Вот так это все и запечатлелось в памяти: «мы – в пути», «нас – не остановить». Просто, казалось бы. Наверное, идущие за нами люди не в состоянии будут понять, почему такие простые слова и такие само собой разумеющиеся истины могли быть восприняты так ликующе и благодарно. А как часто между тем самое воспоминание об этой речи помогало жить. Звучало в душе: «Мы – в пути». Звучало: «Уже не остановить». И ничего не было страшно. Господи, да плевать мы хотели на то, что творили над нами потом: свободные люди начинаются со свободной, ничем не связанной, бесстрашно движущейся мысли, а ей дан был тогда могучий толчок.
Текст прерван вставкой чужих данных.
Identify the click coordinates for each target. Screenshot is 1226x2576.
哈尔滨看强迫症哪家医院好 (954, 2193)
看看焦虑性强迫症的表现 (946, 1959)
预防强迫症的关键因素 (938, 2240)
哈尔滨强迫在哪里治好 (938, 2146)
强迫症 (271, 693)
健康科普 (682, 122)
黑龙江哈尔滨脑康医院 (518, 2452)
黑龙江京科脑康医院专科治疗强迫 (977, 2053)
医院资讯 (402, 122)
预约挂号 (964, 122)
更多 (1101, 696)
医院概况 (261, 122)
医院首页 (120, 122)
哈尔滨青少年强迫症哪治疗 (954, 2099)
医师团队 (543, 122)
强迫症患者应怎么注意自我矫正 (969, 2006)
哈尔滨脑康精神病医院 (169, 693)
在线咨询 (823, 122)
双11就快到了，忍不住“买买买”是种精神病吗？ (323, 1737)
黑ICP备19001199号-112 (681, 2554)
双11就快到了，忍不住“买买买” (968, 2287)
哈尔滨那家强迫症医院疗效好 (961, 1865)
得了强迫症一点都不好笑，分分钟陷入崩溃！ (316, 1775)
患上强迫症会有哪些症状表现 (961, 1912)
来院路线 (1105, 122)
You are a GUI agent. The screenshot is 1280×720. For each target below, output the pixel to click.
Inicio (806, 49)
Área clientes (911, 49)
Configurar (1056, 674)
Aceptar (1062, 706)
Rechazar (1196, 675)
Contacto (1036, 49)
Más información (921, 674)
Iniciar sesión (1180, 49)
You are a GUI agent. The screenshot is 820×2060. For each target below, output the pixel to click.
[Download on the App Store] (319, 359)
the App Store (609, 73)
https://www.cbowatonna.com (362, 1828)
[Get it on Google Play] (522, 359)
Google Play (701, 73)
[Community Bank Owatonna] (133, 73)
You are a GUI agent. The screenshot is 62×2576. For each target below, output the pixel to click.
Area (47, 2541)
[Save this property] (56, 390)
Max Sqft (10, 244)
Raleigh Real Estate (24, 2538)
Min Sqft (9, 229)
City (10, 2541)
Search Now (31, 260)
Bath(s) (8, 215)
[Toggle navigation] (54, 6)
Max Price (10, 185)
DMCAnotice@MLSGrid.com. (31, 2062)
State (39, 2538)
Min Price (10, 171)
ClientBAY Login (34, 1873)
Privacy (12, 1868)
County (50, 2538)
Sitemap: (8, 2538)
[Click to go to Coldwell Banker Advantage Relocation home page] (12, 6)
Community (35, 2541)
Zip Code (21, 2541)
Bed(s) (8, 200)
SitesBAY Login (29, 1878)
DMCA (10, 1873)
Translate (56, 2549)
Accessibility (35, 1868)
Какое лютое презрение вязало иногда рот, какой ненавистью стягивало скулы, но вот эти слова Бориса – они звучали, а значит, было и это ощущение: душевной раскованности, душевной свободы. Процесс шел действительно необратимый, и сказанные Борисом слова, как бы ему за них ни мстили, – эти слова тоже были необратимыми.

А ему – мстили. Немыслимо было слушать его рассказы о той негритянской работе, в которую его загнали. Тогда было невозможно слушать, теперь – невозможно вспоминать. Потому что век его был измерен, – уж теперь-то мы это знаем, – а ему так много нужно было людям сказать, стольким поделиться! И он тратил себя, тратил – на то, чтоб существовать независимо. Бился со всем этим стоически, бился мужественно, не жалуясь, не сожалея ни о чем, не позволяя себе – никогда и ни в чем – быть страдающей жертвой. То высокое достоинство, которое вывело его на трибуну, не покинуло его и дальше, в мелочах и дрязгах нашего сузившегося до предела мира.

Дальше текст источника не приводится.